Closed fire station costs Detroit resident her home
a WSWS reporting team
23 January 2013
A house fire in northwest Detroit burned for twenty-one minutes Saturday night before the first responders from the Detroit Fire Department arrived. Due to fire station closings, firefighters from Engine 33, located in southwest Detroit, had to travel eighteen miles to reach the burning house.
Eighty-five-old Juanita Burgess, the owner of the house, escaped the blaze as it was starting and used a neighbor’s phone to call 911. According to firefighters on the scene, everything she owned was lost in the fire.
She’s living with her grandson now,” said Tywanna who spoke to the WSWS. “She was supporting him and now he’s supporting her.” Tywanna has been Burgess' neighbor for the past 16 years and witnessed the fire unfolding.
“There are a lot of laid off firefighters,” she continued. “The Curtis station nearby doesn’t have a lot of people. The Joy Road station is closed. If they opened the closed stations, we wouldn’t have this.”
There are several nearby fire stations that are either “browned out”—opened two days then closed two days—or shut completely. If any had been open, the response time to Burgess’ house would have been greatly reduced.
The WSWS also spoke with Tywanna about the utility shutoffs by utility company DTE that have forced people to use unsafe electricity hookups to heat their homes. “Now DTE wants to shut you off when you owe $80. They tried to do that to me. It used to be that you would wait until you owed $1,000 and then you'd get assistance. Not anymore. You can't get assistance for $80 and DTE doesn't want to wait.”
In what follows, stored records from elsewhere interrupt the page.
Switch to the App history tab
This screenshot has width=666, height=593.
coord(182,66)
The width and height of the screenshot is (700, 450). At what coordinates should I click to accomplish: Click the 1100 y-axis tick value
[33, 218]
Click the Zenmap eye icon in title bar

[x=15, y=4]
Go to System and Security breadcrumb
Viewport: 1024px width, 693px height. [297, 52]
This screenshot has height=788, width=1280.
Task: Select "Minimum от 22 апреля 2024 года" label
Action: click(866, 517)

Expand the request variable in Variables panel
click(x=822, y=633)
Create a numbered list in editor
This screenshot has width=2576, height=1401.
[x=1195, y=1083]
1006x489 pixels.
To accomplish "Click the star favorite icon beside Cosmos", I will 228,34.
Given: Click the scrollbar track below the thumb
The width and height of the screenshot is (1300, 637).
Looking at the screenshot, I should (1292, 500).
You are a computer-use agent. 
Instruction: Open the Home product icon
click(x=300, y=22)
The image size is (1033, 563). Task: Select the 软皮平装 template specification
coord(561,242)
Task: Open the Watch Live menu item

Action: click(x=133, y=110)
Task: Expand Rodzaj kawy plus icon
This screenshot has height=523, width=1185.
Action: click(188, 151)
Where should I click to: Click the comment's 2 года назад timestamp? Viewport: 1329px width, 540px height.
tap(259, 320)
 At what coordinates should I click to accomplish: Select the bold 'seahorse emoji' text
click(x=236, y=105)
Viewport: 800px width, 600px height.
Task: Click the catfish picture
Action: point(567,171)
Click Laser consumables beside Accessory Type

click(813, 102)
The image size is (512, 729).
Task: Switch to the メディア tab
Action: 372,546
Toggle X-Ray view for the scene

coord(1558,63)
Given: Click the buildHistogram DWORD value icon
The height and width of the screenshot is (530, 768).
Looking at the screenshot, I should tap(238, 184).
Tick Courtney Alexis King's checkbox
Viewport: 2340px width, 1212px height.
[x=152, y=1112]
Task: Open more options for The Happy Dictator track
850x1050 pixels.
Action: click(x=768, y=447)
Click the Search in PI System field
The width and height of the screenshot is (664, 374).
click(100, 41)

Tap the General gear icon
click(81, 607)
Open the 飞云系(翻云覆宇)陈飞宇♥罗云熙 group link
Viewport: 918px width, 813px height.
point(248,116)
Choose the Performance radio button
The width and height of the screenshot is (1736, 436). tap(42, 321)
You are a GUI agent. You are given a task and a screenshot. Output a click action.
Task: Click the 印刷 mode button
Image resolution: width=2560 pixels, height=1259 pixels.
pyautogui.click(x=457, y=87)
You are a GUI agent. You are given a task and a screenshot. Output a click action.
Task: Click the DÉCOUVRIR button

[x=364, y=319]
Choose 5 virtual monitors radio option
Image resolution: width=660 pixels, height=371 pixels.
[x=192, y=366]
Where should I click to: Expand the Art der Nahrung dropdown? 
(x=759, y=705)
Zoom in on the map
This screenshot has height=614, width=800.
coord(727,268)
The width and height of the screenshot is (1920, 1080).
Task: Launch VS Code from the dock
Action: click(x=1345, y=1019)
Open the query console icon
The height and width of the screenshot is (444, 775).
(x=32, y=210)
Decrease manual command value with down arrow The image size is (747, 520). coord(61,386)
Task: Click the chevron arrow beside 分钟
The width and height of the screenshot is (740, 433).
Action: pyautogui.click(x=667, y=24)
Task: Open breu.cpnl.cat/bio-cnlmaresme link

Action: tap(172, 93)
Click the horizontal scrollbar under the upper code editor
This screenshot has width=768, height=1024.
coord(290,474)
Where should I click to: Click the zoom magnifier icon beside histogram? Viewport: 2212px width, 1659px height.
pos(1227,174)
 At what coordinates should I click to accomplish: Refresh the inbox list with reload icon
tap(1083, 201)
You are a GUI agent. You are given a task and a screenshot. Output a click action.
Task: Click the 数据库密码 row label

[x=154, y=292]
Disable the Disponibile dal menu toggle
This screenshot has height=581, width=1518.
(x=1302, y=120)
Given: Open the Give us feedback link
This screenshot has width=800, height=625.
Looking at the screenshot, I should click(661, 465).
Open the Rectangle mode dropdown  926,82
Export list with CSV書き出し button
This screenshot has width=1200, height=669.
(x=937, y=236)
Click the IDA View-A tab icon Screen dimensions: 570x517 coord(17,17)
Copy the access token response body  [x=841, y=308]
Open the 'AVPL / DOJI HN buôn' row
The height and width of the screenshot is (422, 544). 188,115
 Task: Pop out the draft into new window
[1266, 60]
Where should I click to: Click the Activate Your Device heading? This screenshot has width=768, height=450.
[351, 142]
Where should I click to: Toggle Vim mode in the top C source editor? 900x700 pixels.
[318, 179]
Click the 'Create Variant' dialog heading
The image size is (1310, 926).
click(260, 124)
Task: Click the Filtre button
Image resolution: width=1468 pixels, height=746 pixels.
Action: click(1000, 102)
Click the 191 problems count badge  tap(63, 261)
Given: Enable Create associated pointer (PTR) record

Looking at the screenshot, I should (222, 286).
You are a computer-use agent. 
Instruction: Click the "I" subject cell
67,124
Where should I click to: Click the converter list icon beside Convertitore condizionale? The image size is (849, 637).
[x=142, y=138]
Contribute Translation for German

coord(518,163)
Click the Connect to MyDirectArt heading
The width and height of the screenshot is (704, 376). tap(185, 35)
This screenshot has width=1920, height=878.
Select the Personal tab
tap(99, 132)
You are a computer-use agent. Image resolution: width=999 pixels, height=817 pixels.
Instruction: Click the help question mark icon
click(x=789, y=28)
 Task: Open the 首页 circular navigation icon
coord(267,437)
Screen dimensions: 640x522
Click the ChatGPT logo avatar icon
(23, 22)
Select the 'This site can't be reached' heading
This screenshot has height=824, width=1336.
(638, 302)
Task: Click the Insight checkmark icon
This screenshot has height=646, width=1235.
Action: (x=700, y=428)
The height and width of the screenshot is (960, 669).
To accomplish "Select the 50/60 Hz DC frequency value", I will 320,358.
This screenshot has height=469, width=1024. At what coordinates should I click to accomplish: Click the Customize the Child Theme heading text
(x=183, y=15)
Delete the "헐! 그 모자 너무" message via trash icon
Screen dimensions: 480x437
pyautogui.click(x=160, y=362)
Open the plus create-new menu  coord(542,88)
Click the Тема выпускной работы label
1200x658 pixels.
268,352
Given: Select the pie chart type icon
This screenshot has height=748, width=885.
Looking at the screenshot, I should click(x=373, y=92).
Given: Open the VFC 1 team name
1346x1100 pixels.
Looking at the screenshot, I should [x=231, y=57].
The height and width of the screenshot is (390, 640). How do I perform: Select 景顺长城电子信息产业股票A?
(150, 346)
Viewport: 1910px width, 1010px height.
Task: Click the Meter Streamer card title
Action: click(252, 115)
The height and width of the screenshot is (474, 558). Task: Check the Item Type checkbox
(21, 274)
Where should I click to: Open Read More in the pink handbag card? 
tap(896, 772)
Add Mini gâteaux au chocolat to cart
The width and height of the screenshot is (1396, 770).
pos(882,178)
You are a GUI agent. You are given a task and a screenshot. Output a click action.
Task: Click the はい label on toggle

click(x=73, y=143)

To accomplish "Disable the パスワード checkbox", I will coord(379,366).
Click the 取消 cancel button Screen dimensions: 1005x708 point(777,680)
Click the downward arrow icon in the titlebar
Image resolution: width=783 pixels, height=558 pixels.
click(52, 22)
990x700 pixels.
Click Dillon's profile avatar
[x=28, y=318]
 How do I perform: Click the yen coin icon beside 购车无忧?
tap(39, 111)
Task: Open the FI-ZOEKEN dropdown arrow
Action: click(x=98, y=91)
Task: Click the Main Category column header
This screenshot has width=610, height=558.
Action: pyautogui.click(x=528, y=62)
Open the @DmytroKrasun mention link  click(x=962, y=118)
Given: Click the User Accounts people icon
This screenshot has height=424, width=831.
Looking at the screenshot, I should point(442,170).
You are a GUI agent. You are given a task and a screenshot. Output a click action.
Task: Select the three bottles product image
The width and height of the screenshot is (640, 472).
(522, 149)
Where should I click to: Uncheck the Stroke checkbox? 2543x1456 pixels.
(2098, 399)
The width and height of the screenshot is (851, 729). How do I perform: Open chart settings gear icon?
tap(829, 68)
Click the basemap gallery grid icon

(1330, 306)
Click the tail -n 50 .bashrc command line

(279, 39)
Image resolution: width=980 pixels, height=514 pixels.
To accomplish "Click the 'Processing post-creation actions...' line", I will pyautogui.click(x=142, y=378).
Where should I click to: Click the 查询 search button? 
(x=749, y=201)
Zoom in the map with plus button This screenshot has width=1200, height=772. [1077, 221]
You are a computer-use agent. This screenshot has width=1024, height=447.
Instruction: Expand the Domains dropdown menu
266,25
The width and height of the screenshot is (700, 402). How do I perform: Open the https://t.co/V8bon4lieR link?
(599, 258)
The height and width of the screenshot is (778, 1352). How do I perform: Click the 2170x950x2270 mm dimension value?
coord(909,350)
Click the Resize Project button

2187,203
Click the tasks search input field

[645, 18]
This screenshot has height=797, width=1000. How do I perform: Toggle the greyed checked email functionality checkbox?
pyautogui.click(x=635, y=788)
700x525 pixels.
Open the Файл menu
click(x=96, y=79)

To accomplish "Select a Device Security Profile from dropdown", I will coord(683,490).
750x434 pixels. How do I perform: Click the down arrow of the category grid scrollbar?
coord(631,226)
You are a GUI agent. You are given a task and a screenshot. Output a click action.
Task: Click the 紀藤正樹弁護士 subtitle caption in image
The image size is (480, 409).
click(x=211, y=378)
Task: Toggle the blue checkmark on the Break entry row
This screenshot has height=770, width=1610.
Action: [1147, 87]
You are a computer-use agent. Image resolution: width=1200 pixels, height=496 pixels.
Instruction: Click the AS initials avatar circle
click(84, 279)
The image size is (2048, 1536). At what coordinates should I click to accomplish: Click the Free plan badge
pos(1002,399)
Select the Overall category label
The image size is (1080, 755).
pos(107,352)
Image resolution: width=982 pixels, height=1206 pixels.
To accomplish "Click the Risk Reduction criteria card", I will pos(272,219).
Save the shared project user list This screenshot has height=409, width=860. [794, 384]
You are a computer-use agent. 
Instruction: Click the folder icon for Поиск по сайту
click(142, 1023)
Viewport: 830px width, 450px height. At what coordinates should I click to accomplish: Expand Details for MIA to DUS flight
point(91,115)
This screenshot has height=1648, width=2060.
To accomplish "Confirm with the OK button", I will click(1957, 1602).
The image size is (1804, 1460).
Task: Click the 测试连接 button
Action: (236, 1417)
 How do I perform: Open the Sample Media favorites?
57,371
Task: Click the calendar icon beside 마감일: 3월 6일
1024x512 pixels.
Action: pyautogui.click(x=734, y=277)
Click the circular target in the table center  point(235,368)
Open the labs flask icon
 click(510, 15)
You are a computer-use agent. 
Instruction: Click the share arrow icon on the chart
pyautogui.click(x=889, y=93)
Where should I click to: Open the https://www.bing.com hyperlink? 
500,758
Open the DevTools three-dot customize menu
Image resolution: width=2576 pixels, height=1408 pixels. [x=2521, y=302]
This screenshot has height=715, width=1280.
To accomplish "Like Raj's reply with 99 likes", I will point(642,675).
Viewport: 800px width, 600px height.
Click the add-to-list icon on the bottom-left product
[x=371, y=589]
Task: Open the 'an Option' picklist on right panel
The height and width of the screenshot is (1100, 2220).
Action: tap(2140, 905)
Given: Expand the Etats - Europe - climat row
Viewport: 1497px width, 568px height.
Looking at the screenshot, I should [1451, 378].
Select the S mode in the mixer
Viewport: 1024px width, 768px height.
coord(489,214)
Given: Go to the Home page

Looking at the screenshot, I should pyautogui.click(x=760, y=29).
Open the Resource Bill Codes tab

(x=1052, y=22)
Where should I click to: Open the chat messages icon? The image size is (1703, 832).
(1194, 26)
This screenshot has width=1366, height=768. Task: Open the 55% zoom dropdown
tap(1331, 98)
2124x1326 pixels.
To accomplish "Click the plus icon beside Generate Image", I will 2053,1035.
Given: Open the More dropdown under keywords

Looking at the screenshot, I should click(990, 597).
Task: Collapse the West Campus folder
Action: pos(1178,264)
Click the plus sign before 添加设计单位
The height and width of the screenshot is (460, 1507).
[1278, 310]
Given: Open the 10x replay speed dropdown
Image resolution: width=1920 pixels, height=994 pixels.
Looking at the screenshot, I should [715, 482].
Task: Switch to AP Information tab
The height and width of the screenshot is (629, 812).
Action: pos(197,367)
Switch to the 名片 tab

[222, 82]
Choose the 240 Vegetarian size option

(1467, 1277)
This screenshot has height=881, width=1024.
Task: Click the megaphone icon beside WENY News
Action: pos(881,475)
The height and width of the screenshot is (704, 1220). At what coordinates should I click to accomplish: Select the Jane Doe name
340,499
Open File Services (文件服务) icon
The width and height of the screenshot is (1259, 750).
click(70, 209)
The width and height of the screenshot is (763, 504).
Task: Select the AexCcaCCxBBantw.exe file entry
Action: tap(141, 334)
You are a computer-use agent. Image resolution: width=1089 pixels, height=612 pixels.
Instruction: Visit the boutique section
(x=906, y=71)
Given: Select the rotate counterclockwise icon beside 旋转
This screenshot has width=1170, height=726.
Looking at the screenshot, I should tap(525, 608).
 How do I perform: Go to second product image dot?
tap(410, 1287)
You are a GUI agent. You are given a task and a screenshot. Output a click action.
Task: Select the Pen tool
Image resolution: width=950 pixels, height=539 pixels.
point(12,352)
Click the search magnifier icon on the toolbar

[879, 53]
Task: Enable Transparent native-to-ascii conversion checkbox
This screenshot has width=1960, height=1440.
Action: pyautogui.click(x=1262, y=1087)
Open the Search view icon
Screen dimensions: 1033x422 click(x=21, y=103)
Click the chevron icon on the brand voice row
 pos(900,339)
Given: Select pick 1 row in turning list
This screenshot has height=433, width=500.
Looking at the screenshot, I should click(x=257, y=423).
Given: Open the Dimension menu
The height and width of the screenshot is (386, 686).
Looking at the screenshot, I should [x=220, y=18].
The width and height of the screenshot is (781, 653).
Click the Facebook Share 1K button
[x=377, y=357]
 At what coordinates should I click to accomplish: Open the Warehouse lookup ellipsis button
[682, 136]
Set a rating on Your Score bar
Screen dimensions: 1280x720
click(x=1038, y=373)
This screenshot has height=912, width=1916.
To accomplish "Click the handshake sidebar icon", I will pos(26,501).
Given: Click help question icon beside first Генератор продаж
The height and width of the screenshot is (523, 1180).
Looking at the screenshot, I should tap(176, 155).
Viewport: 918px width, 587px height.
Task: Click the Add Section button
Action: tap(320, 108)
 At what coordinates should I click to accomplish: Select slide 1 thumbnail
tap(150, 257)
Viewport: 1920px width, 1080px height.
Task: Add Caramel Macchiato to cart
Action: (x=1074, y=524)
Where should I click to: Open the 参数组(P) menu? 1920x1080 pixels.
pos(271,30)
Tywanna described the difficulties of making ends meet. “Right now, my hours are getting cut. I work for a Neighborhood Service Organization and I used to work 60 to 72 hours a week. Now I only work 40 hours a week, which means I lose around $300 per week. And I still pay $80 of health insurance per week.”
Erik, a worker passing through, also commented on how DTE operates. “During the windstorm in 2010 when fires sprung up all over the city, DTE wouldn't come to shut power off. Near where I live, six houses burned down and it all started from an electricity pole that was on fire. If DTE just shut the power off, the fire would have been easy to fight.
“The fire department doesn’t get enough equipment. When they did show up to fight this fire, they only had one truck, a small one. Me and my neighbors had to help them hold the fire hose.”
The closing of fire stations and reduction in manpower is the result of the repeated austerity measures imposed by Democratic Mayor David Bing, even as the Detroit-based auto companies are making record profits. Last week, the City Council approved Bing’s plan for furloughs and more attacks on the wages and benefits of city workers.
The WSWS spoke to firefighters at the station where Engine 33 is housed. The firefighters spoke to our reporters anonymously.
“We only responded with Engine 33, our smaller truck. The other, Ladder 13, has been closed since July 14. We’re all putting in for a transfer because we can’t do our job from this station.
“We keep being told that we are browned out. Ladder 13 is just closed. Even so, the guys here pull double duty because we still have to check the rig every day to make sure it can be used in case it is needed.”
“Because of this, other companies have covered 109 fire hours for us. The average fire takes 30 to 45 minutes to fight. So that’s about 200 fires in our area others have had to fight for us.”
“Morale is real low right now. They’ve never reopened a closed company. Never.”
Another firefighter said the budget cuts were having deadly consequences. “There was a fire that Engine 38 responded to last week. There was a person in a wheelchair in the house who couldn’t escape. And there was a closed station just down the street.”
“They want to close down even more companies. Some of the guys took pay cuts recently of $1,000 a month. Sergeants, lieutenants and captains are going to take a 20 percent pay cut in July—and the excuse they give us is that there is ‘no money’.”
“The union tries to divide deckies [firefighters] and officers. They have different contracts.”
“Our insurance is also not as good as it used to be. We used to refuse raises so that we would get better healthcare. But now that’s being cut. We pay $100 a month for that. And we refused raises, so where are we now?”
An older firefighter commented, “For the guys with ten to fifteen years left, they don’t have a future. I wouldn’t tell anyone to be a firefighter anymore.
“No one is more upset about the closings then we are,” he continued. “We aren’t firefighters to get rich, but to defend lives. It used to be hard to become a firefighter. When I joined, there were more than 24,000 applicants. I scored a 96 on the test and about 120 people were before me. That’s how good you have to be to be a firefighter.”